Ruth initially joined the Department of Human Services in 1999 to take up a newly created position of Deputy Chief Psychiatrist. In 2004 she was appointed Director, Mental Health. Ruth has previously worked in forensic and general psychiatry. She holds both medical and law degrees, and has contributed to the development of legislation and policy in the areas of mental health, disability, and the management of mentally ill offenders.
Dr Ivan Zinger
Executive Director and General Counsel, Office of the Correctional Investigator (Federal Prison Ombudsman), Canada
Ivan Zinger received his degree in Common Law from the University of Ottawa in 1992, and completed his articles of clerkship at the Federal Court of Canada. In 1999, he obtained his Ph.D. at Carleton University (Ottawa) in Psychology of Criminal Conduct. He is a Research Adjunct Professor with the Law Department at Carleton University, Ottawa.

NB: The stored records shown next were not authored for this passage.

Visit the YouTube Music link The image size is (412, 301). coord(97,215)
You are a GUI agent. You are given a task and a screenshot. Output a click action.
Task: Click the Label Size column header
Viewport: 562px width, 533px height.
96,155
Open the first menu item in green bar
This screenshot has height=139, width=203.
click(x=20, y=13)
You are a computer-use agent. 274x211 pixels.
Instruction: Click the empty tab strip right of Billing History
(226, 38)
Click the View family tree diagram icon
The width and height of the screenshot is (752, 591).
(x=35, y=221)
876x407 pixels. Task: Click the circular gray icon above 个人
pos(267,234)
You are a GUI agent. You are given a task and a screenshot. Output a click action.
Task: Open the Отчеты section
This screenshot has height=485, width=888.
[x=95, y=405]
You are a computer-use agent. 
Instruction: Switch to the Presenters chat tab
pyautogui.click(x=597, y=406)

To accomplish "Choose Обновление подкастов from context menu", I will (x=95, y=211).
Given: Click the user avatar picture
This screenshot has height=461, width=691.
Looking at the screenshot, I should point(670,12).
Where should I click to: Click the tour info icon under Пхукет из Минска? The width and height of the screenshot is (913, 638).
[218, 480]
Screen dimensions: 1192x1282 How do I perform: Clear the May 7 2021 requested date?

Ivan joined the Public Service of Canada in 1996. For the past 15 years, he has held a variety of senior managerial, policy and research positions in public safety-related federal departments and agencies. In 2004, he joined his current employer, the Office of the Correctional Investigator (Federal Prison Ombudsman), and was appointed Executive Director and General Counsel for this Office in January 2009.
Over the years, Ivan has developed expertise in domestic and international human rights in prison settings. His academic publications are significant and include articles on a variety of subjects, including ethics, human rights, dangerous offenders, correctional treatment, the diagnosis of psychopathy, correctional release and penal segregation.